His gift of foresight, his curiosity and his careful analysis of social, economic and geopolitical events led him to found a political journal. He collaborated at first before assuming leadership to ensure the journal’s direction; as a leader, he was nothing if not sure of his decisions, and his were decisions nothing if not subversive. Hardly stopping to catch his breath, he left Turkey in 1956 to cover the Sinai War. From then on he was always the first on the scene: the first to enter Communist Albania; the first to stay and work freely in Cuba during the missile crisis, posing as an innocent sailor; the first top reporter in suit and tie at Hürriyet, the largest Turkish daily.
He wrote the text for all of his reports and took the pictures that accompanied them, always with an ear to the ground, listening for the next scoop. In 1968, he left for Paris to take in the air of the Latin Quarter and cover the May protests. It was then that he noticed a missing link between the creation of images and their distribution. He was certain that the photographs he was taking could be distributed to, and printed by, newspapers across the world. So with his partner, Phyllis Springer, he founded, “the world’s largest photo agency,” SIPA, which began in what was likely then the world’s smallest office, albeit on the world’s most beautiful avenue, the Champs-Élysées.

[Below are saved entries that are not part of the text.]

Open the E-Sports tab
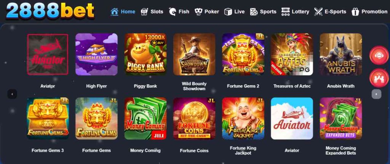This screenshot has height=164, width=390. (x=330, y=12)
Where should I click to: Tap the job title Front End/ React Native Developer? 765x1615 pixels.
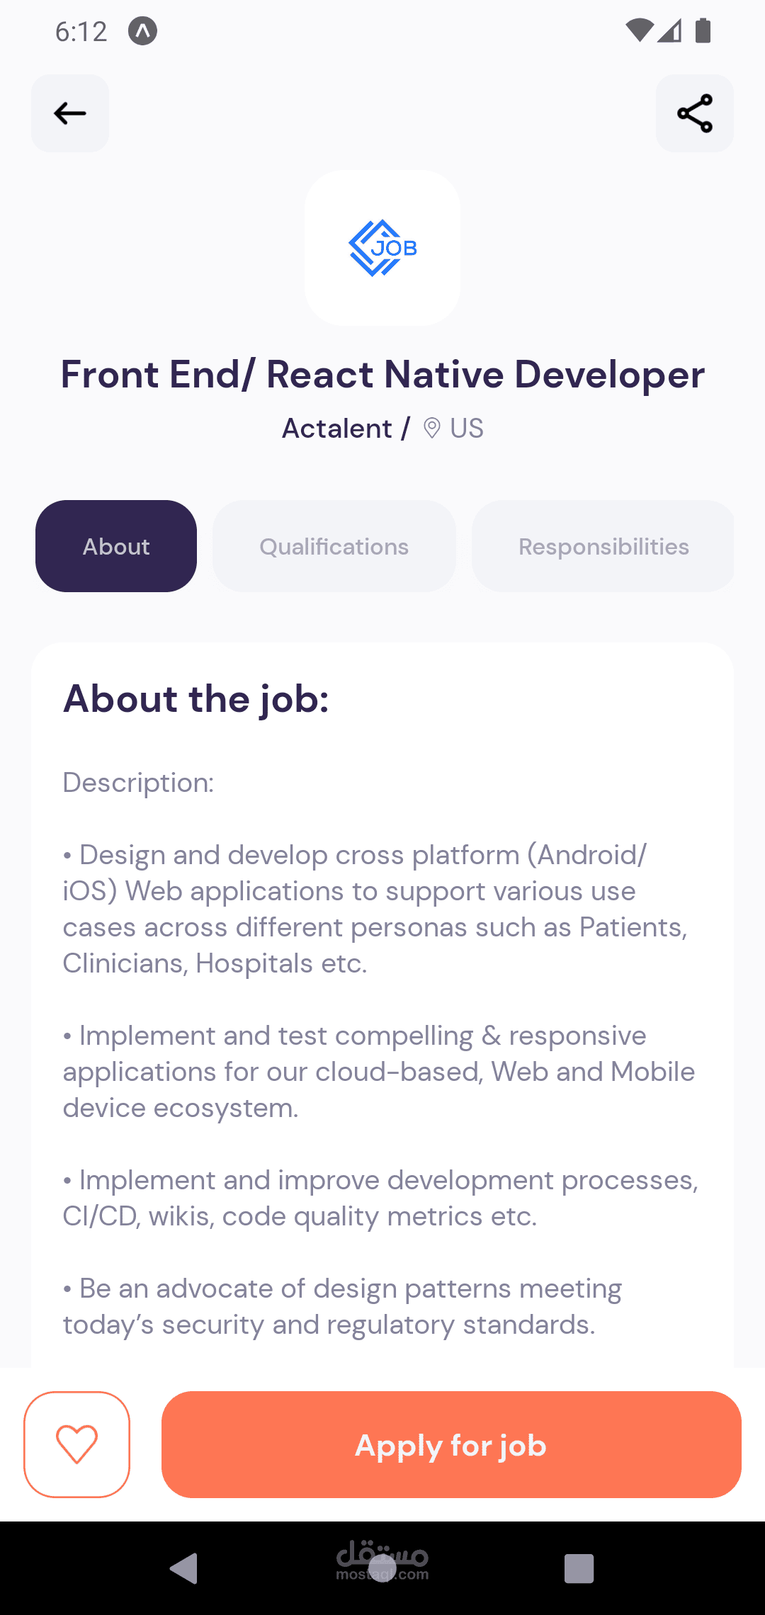pos(383,374)
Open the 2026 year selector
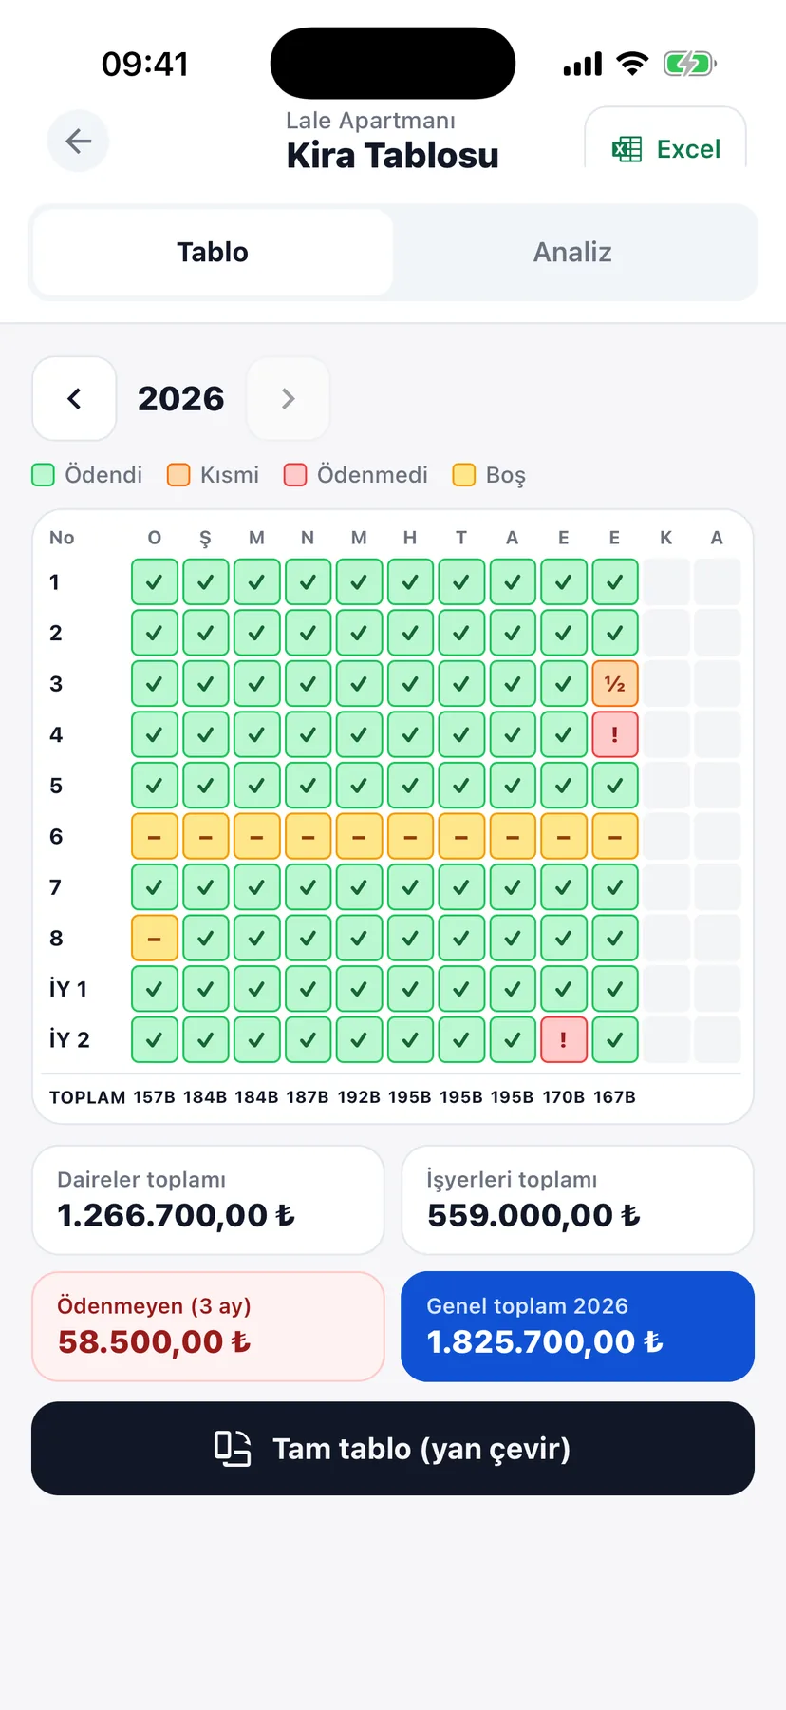The width and height of the screenshot is (786, 1710). pos(181,398)
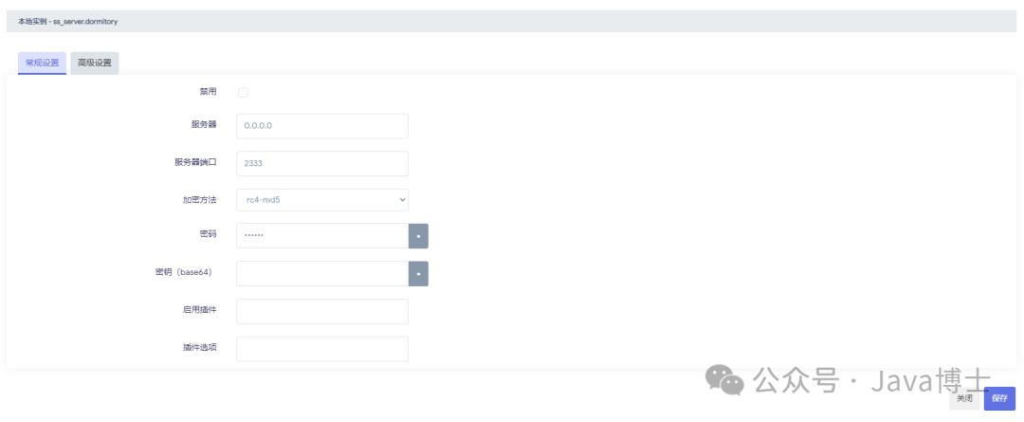The width and height of the screenshot is (1024, 422).
Task: Click the 密钥 (base64) label
Action: pos(185,272)
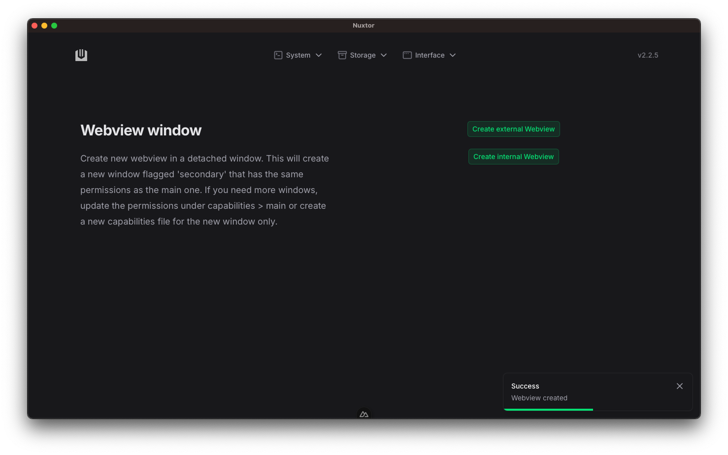Expand the System dropdown chevron

319,55
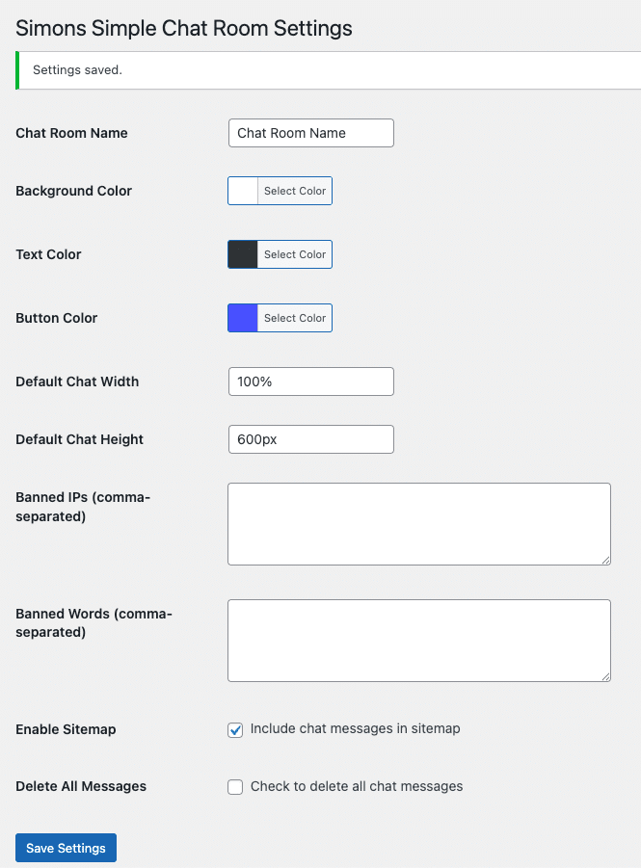Click the Settings saved notice
This screenshot has width=641, height=868.
click(x=328, y=70)

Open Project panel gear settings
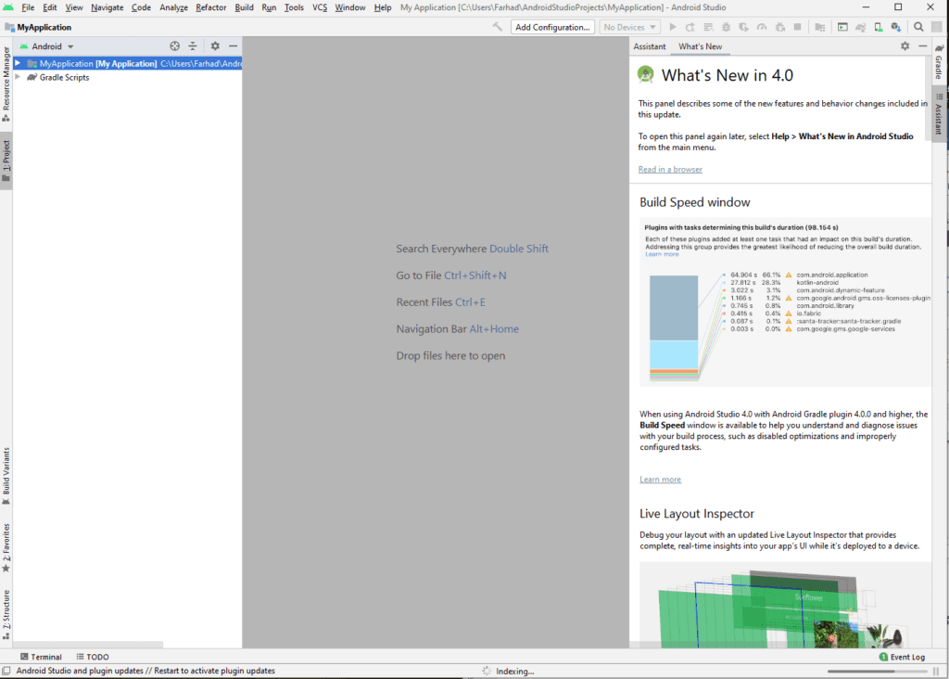(215, 45)
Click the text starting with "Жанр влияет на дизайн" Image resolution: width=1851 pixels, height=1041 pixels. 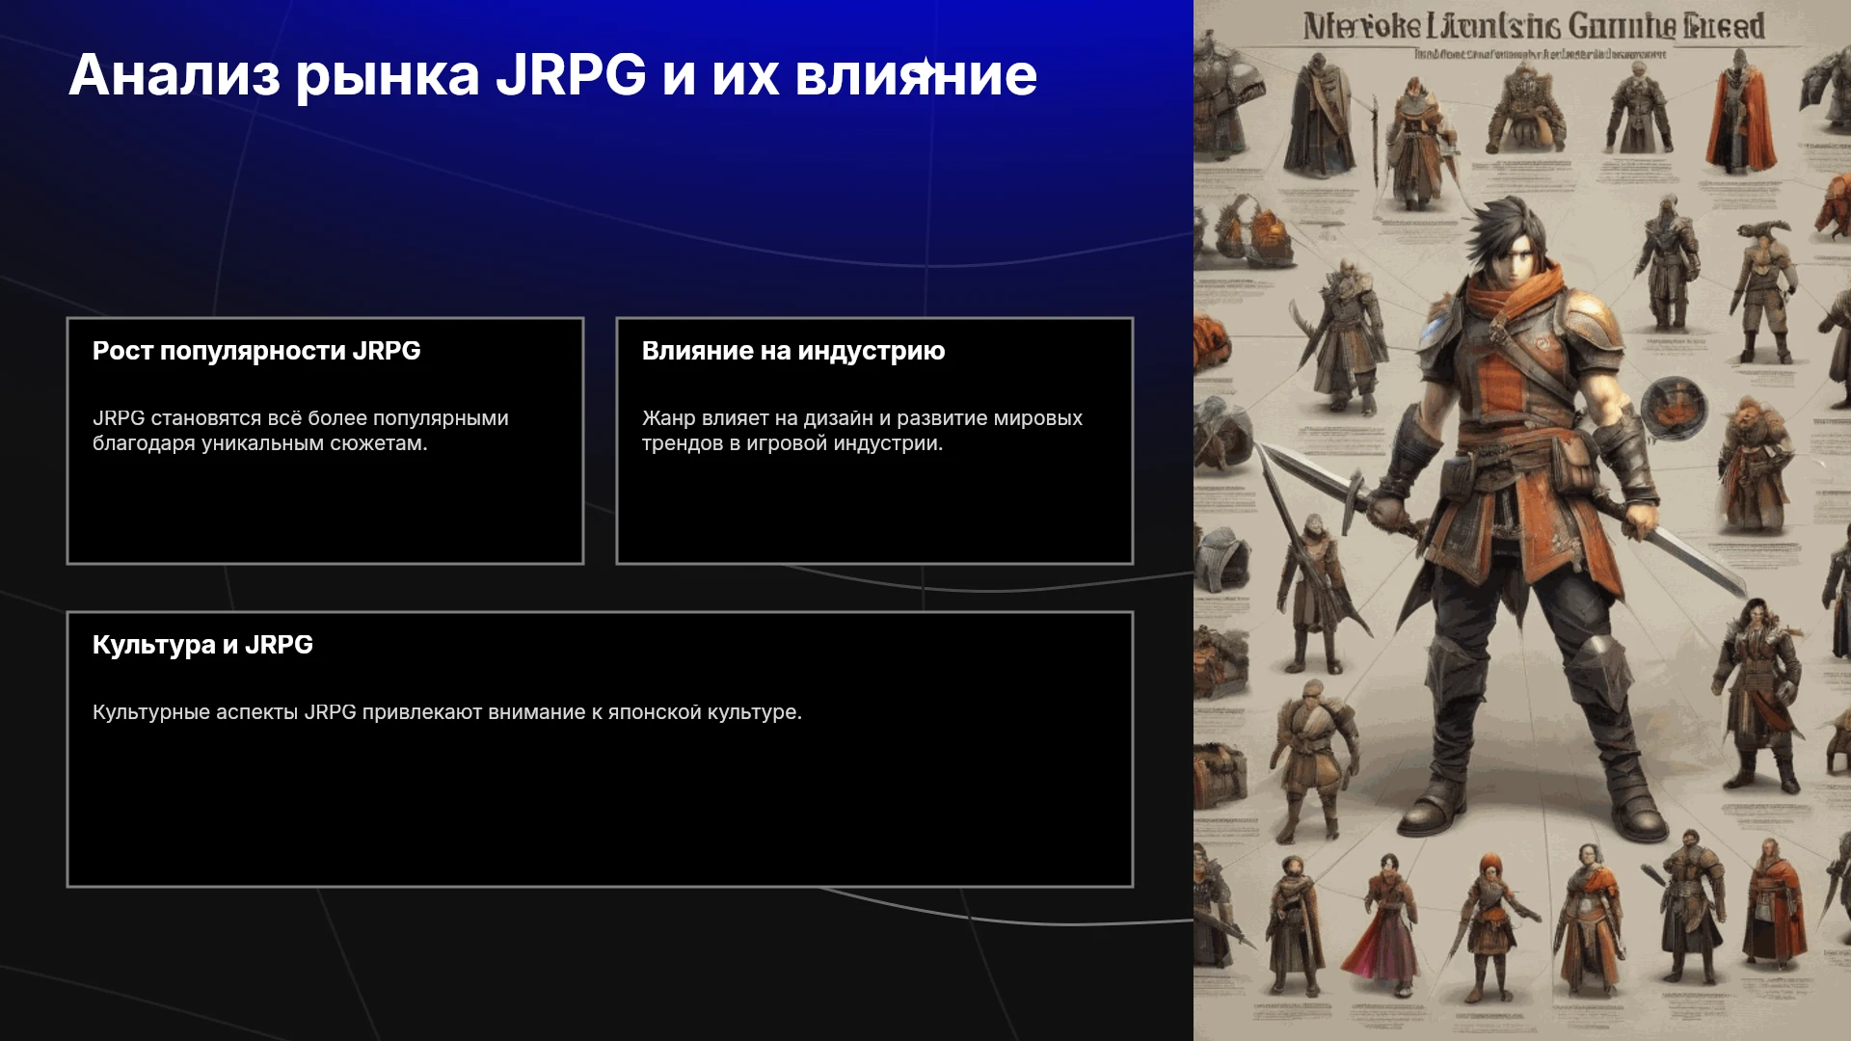(862, 431)
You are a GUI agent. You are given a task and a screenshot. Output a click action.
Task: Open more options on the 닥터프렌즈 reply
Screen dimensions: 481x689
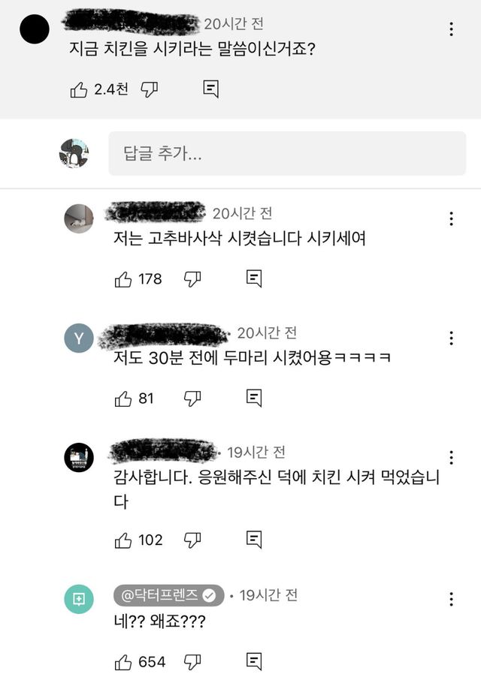click(451, 599)
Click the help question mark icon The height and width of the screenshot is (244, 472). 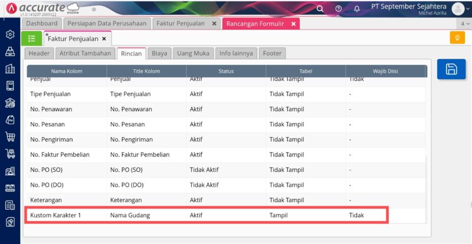(338, 9)
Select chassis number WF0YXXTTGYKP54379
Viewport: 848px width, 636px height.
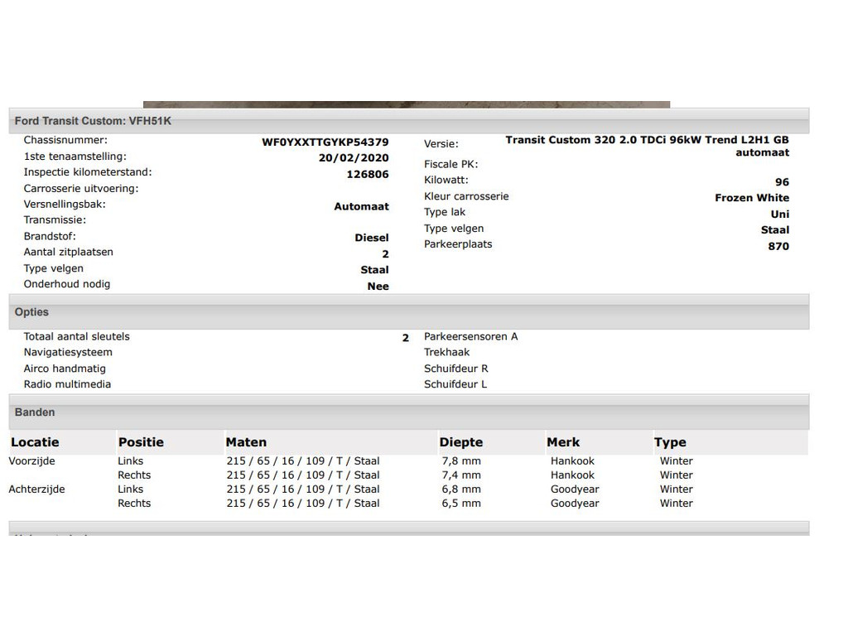click(x=325, y=142)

We tend to forget that Göksin was also a distinguished photographer in his own right, an archetype of the intrepid reporter from journalism’s halcyon days. A recent exhibition of his work revealed not only his sense of framing, his penchant for movement, his empathy and his humanity, but also his ease when working in difficult light, his vigilance as photographer, and his ability to choose subjects that have since become History. These are the same qualities that gave Sipahioglu, both as a man and as an agency director, such a fine for talent. He knew how to identify, encourage and promote photographers today acknowledged as masters of photojournalism: Abbas, Alexandra Boulat, Luc Delahayre, Catherine Leroy, Yan Morvan, Reza, Michel Setboun, Vladimir Sichov, Christine Spengler and Alfred Yagobzadeh, who together have told us the story of our modern world.
With his great charm and refined manners, his endless stories told with a dry, British sense of humor, he was like a character stepped right out of a novel. He was a dear, delicate, peerless friend. Now in the « waterfalls » at the Grande Cascade, his favorite restaurant in the Bois de Boulogne where he would lay out for me his next grand project, I will always hear a sad melody.